С самого начала своей научной карьеры Фридмен был нацелен на опровержение кейнсианской доктрины регулирования и создание собственной концепции — монетаризма. И то, и другое предполагало проведение серьезных эмпирических исследований: следовало проверить, справедлив ли «основной психологический закон» Кейнса, насколько надежна корреляция между национальным доходом и инвестициями, какую роль играют деньги в экономической истории США. Сама постановка такого рода вопросов с позиций априоризма считалась неуместной. И не удивительно, что точка зрения Роббинса-Мизеса была для Фридмена изначально неприемлемой. Он пишет: «Только фактические данные способны показать, имеют ли категории «аналитической системы упорядочения» значимый эмпирический аналог, то есть полезны ли они при анализе определенного класса конкретных проблем». В противном случае экономическая теория выродится в простую систему тавтологий и станет замаскированной математикой.
Здесь, как нетрудно заметить, Фридмен во многом солидарен с Т. Хатчисоном, однако ультраэмпиризм вызывает у него, пожалуй, даже большее раздражение, чем априоризм. Возможно, это связано с тем, что в 1950-х гг. априоризм уступал позицию за позицией ультраэмпиризму, но так или иначе Фридмен резко критикует экономистов, которые, подобно Хатчисону, настаивают на эмпирической проверке каждого элемента теории, её исходных предпосылок и конечных выводов: «Этот широко распространенный взгляд является фундаментальной ошибкой и наносит большой вред. Кроме того, такой подход вовсе не даёт более легких способов отсеивания необоснованных гипотез. Он лишь вносит путаницу, способствует непониманию важности эмпирических данных для экономической теории, направляет по ложному следу интеллектуальные усилия исследователей, устремленные на развитие позитивной экономической науки, и препятствует достижению консенсуса относительно используемых в ней гипотез».
На первый взгляд, высказывание звучит странно: если только факты решают судьбу теории, то почему бы не проверить её исходные положения? Однако Фридмен убедительно аргументирует свою позицию. Во-первых, непосредственная проверка предпосылок не всегда возможна. Например, в физике принята гипотеза, согласно которой ускорение тела, падающего в вакууме, есть постоянная величина. Но идеального вакуума не существует в природе, поэтому установить верность гипотезы с помощью проверки реалистичности её предпосылок нельзя. «Формула принимается потому, что она «работает», а не потому, что мы пребываем в состоянии, близком к вакууму — что бы это ни означало». Во-вторых, — и это главное, — теория тем и отличается от простого описания, что «объясняет» многое малым, то есть извлекает общие и решающие элементы из массы сложных и детализированных обстоятельств, поэтому реалистичными исходные предпосылки вообще не бывают и больше того, «чем более важной является теория, тем более нереалистичны (в указанном смысле) ее предпосылки».

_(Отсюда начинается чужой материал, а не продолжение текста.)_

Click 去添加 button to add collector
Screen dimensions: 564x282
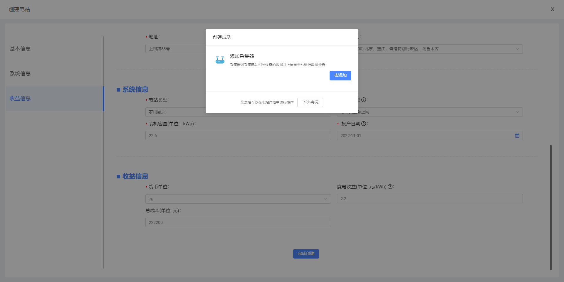click(x=340, y=75)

Отсюда следует, что единственно возможным способом эмпирической проверки теории является сравнение её выводов (предсказаний) с фактами. «Гипотеза отвергается, — пишет Фридмен, — если предсказания противоречат реальным данным («часто» или в большей степени, чем предсказания, получаемые с помощью альтернативных гипотез); она принимается, если её предсказания не противоречат реальности; наше доверие к ней возрастает, если реальные данные многократно не могли её опровергнуть». И далее Фридмен добавляет: «Факты никогда не могут «доказать гипотезу», они могут лишь не суметь выявить её ошибочность, что мы обычно и имеем в виду, когда говорим — не совсем корректно, — что гипотеза была подтверждена реальным опытом».

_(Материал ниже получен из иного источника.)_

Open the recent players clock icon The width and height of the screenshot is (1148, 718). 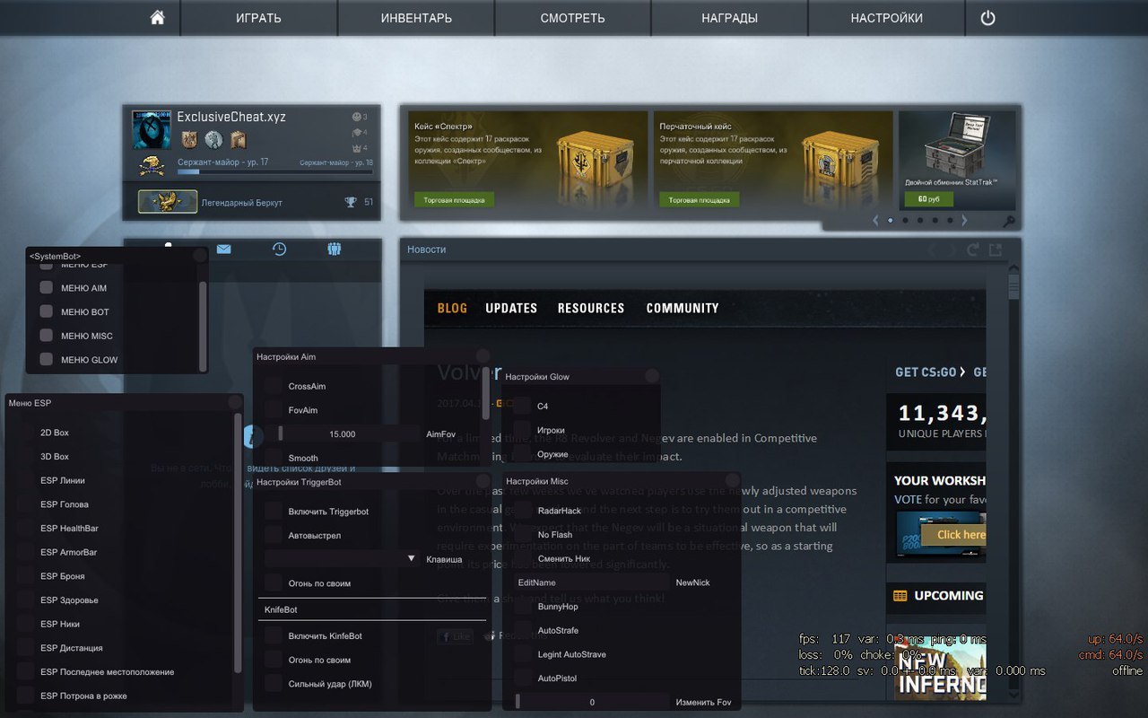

От критики априоризма и ультраэмпиризма Фридмен переходит к формулировке собственной концепции метода, в основе которой лежит логический позитивизм, попперианство и инструментализм — философская доктрина, рассматривающая научные концепции не столько как отражение действительности, сколько как средство достижения конкретных целей.
Он предлагает строить теорию методом догадок и опровержений. Сначала выдвигается абсолютно произвольная гипотеза. Она не основывается на опыте и прямой эмпирической проверке не подлежит. Из нее выводится эмпирически проверяемое следствие — предсказание, которое сопоставляется с непосредственно наблюдаемыми данными. Если факты подтверждают следующий из гипотезы вывод, она принимается, в противном случае — отвергается. Если же гипотеза не дает предсказаний или ее выводы оказываются не сопоставимыми с конкретными данными, она считается лишенной научного смысла.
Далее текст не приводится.